DATA TO EXAMINE section start

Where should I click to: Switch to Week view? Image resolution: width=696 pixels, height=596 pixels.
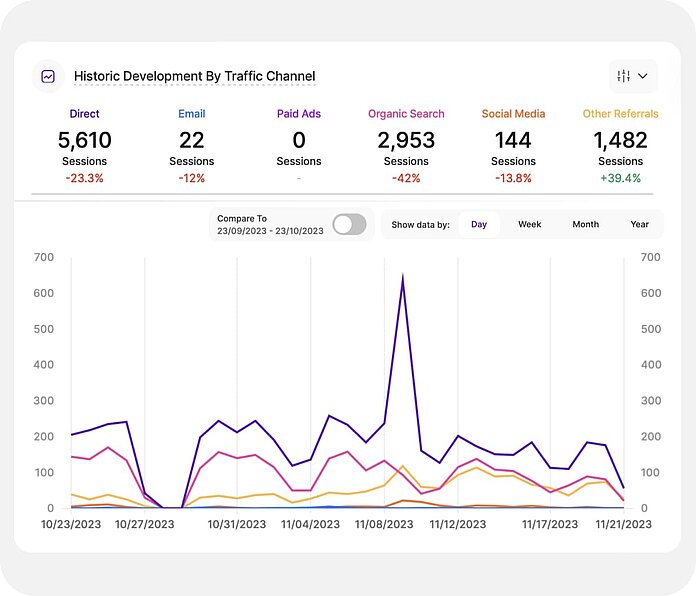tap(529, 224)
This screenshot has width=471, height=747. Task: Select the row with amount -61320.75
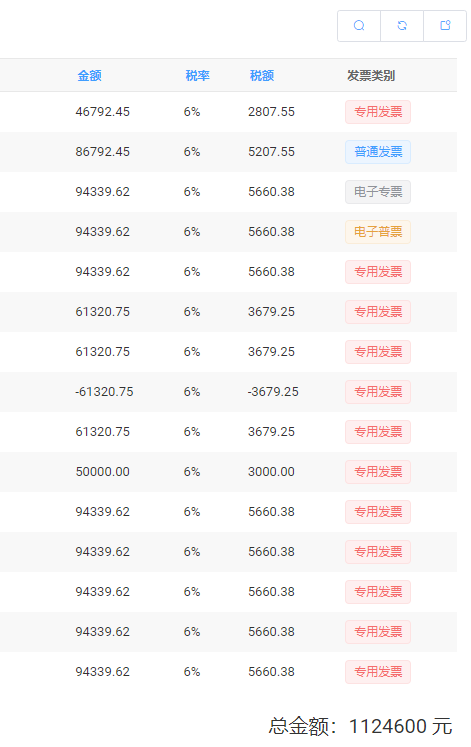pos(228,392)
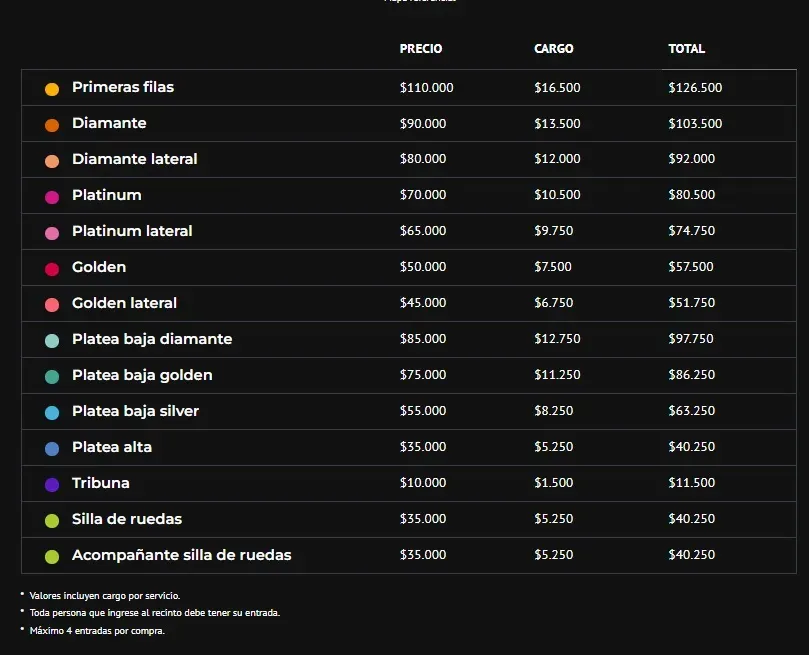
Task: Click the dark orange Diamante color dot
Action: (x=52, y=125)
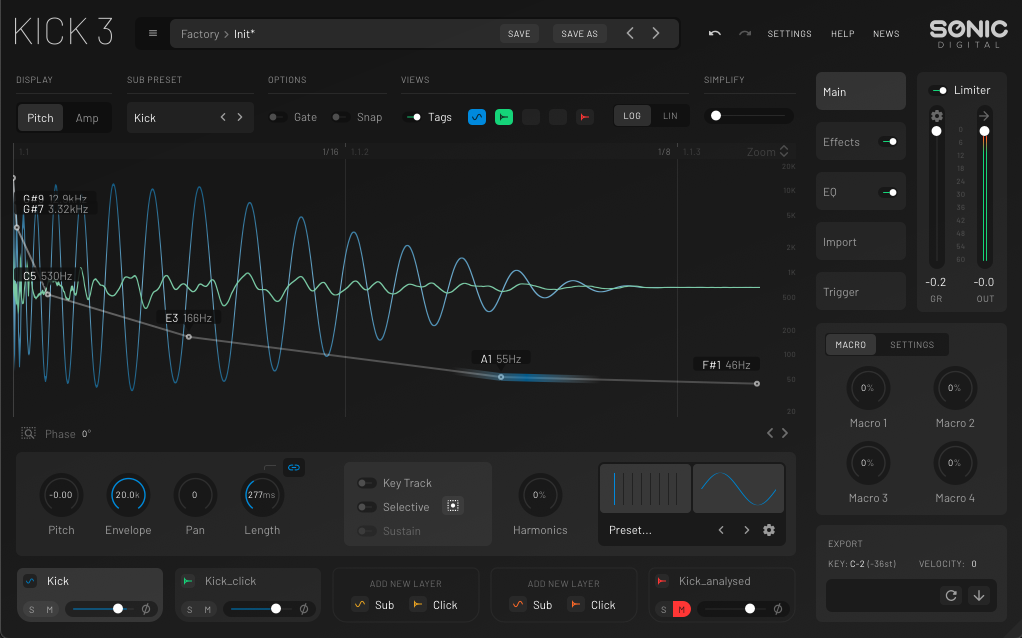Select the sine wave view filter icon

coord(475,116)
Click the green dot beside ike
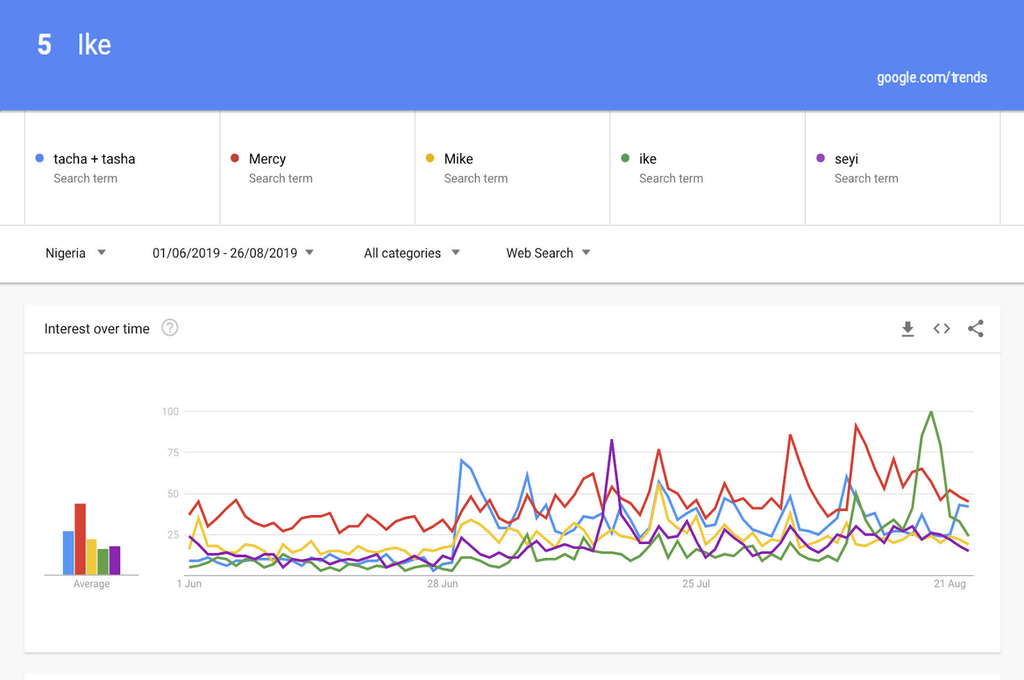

DATA TO EXAMINE section end
DATA TO EXAMINE section start

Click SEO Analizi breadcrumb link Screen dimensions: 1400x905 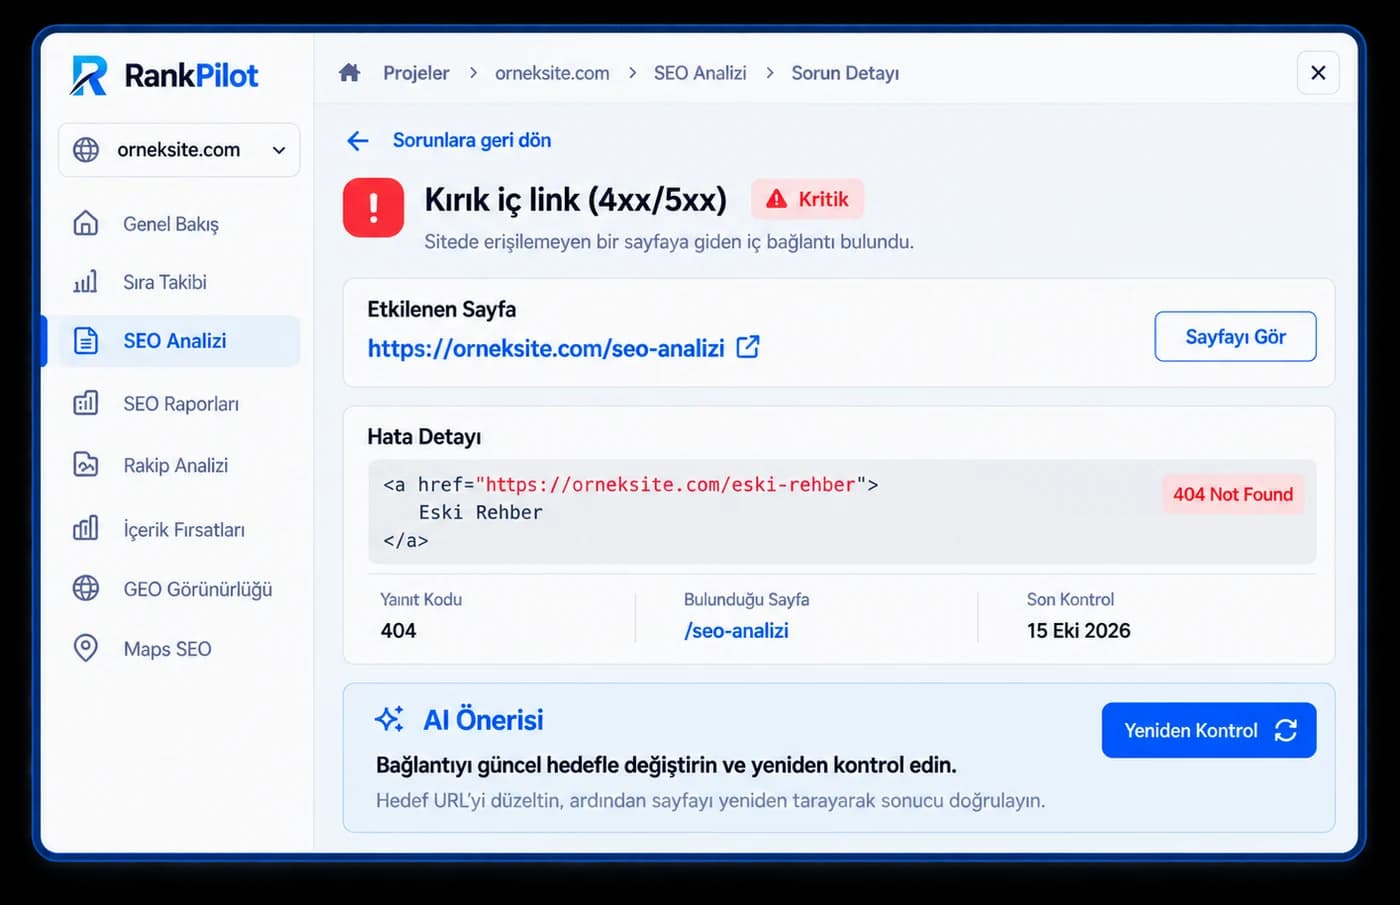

DATA TO EXAMINE section end
DATA TO EXAMINE section start

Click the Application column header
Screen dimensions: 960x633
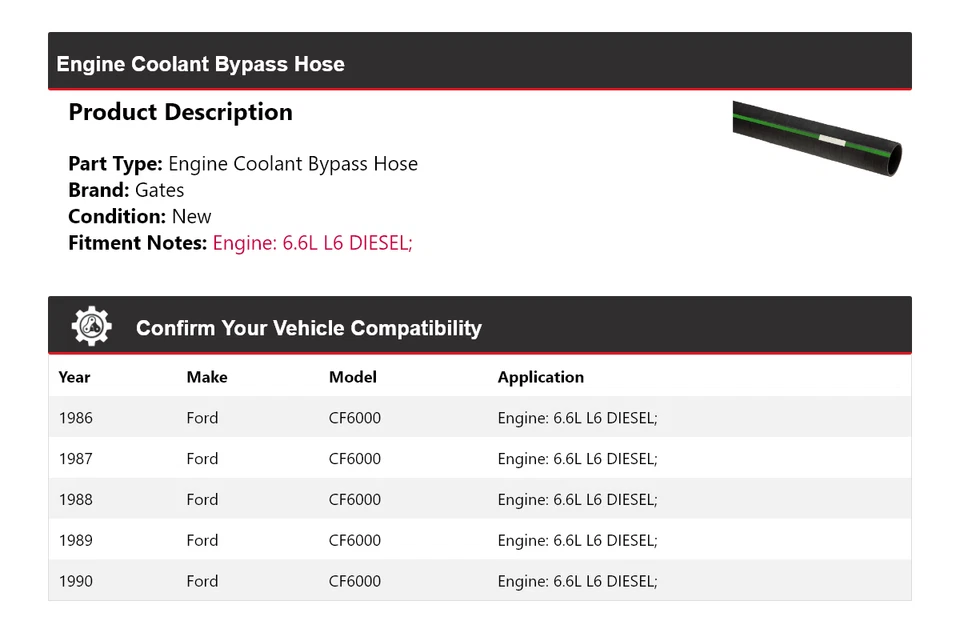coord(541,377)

DATA TO EXAMINE section end

TO DO — Given the listing above, retype only the span of lines from the line with "Where should I" up to and including the line with "Click the green dot beside ike", exactly as it stands and without pictures.

OUTPUT OF THE TASK —
Where should I click to: Switch to Week view? Image resolution: width=696 pixels, height=596 pixels.
tap(529, 224)
This screenshot has width=471, height=747. Task: Select the row with amount -61320.75
pos(228,392)
Task: Click the dark orange Diamante color dot
Action: (x=52, y=125)
Select the sine wave view filter icon

coord(475,116)
Click the green dot beside ike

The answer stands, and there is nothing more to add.